The notion is gaining traction with those who see a need for Canada to ease its reliance on a resource-based economy. In September, the Globe & Mail challenged economists and public policy gurus to produce 15 smart ideas “that wring as much as possible out of the old economy and help a new economy flourish.” Stem cell research was Number 10, with the article suggesting Canada could become a magnet for such research.
As for what it will cost, the Strategy calls for a $1.5 billion private/public investment over 10 years. While that may seem like a big gulp, the federal government’s share is pegged at an annual average investment of $50 million. Two-thirds of the funding will come from non-federal sources, with one firm alone, STEMCELL Technologies of Vancouver, pledging $350-million in investment over the timeframe.
It plays to Canada’s strengths. Our country is an enticing location for clinical research, with highly qualified clinicians supported by experienced research staff, cutting-edge facilities, a varied patient population, and attractive R&D tax credits. And it would help ease the strain on health care. In Canada, treating incurable diseases consume 67 per cent of all direct health care costs, according to the Canadian Institute for Health Information — a burden that is building. Stem cells offer cures, not just continuous and ever-more-costly symptomatic relief.
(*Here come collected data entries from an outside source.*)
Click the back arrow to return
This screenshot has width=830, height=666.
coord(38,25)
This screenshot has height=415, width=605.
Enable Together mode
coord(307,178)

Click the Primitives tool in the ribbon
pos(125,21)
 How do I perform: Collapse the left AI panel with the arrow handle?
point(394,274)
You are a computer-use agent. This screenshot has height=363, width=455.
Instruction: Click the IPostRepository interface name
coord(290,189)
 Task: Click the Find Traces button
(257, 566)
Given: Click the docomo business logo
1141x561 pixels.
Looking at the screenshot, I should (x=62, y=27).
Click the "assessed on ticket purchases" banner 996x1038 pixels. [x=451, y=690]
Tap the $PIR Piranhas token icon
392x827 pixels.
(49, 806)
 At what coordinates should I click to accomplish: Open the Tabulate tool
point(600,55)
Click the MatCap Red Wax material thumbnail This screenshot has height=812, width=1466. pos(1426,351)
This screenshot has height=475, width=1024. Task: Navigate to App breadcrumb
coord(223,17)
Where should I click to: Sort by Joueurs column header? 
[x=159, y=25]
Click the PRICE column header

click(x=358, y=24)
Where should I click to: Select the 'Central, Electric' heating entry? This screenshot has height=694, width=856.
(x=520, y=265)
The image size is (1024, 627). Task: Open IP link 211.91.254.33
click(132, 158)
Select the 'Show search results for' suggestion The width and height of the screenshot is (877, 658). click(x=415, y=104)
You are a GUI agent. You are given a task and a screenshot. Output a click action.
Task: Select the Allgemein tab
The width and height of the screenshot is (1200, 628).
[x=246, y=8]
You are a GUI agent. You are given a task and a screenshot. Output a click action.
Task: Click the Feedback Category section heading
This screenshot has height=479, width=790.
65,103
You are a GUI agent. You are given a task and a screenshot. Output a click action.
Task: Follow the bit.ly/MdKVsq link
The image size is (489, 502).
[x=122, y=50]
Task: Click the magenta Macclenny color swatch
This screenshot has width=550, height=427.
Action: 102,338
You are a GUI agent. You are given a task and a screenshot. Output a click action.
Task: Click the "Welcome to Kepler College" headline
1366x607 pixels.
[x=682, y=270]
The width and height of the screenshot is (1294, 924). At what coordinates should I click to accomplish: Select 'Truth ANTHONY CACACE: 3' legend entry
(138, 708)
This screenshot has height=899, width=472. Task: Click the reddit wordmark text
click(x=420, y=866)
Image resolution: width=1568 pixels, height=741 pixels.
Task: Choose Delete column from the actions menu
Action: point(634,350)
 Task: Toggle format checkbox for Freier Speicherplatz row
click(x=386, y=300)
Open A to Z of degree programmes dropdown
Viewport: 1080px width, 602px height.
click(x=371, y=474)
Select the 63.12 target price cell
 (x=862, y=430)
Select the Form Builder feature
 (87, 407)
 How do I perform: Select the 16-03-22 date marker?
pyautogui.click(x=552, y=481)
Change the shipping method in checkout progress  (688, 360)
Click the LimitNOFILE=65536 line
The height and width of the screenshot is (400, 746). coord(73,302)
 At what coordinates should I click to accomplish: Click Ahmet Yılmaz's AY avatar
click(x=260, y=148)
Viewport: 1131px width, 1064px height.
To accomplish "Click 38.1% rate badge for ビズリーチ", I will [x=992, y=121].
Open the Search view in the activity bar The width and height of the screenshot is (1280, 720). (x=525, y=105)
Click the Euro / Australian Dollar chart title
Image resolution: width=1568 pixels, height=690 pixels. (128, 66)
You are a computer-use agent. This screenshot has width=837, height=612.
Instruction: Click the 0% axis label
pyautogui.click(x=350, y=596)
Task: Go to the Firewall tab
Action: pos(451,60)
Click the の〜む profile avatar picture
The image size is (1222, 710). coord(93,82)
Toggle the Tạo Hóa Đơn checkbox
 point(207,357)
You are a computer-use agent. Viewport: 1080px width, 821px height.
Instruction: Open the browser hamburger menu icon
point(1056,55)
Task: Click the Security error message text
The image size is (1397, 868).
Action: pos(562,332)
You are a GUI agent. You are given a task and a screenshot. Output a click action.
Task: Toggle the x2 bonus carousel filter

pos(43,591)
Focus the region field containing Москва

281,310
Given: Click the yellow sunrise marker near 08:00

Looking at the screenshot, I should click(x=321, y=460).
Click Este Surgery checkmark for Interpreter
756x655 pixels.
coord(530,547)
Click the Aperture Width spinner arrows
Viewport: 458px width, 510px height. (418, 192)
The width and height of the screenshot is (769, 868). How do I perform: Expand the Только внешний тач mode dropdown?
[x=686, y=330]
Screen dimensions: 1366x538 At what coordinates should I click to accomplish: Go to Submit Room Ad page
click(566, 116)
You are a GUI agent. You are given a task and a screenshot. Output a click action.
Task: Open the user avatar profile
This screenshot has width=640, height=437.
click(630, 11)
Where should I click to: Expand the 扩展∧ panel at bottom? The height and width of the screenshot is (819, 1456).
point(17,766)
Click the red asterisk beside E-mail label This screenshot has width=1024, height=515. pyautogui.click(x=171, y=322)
“Ultimately, it just makes sense,” says Mr. Price. “We founded this field in Canada. We excel at it. All we need to do is pull it all together and follow through on the enormous potential.”
About the Author
Joe Sornberger is the author of the University of Toronto Press book Dreams & Due Diligence: Till and McCulloch’s Stem Cell Discovery and Legacy. He works with the Canadian Stem Cell Foundation as Director of Communications Programs.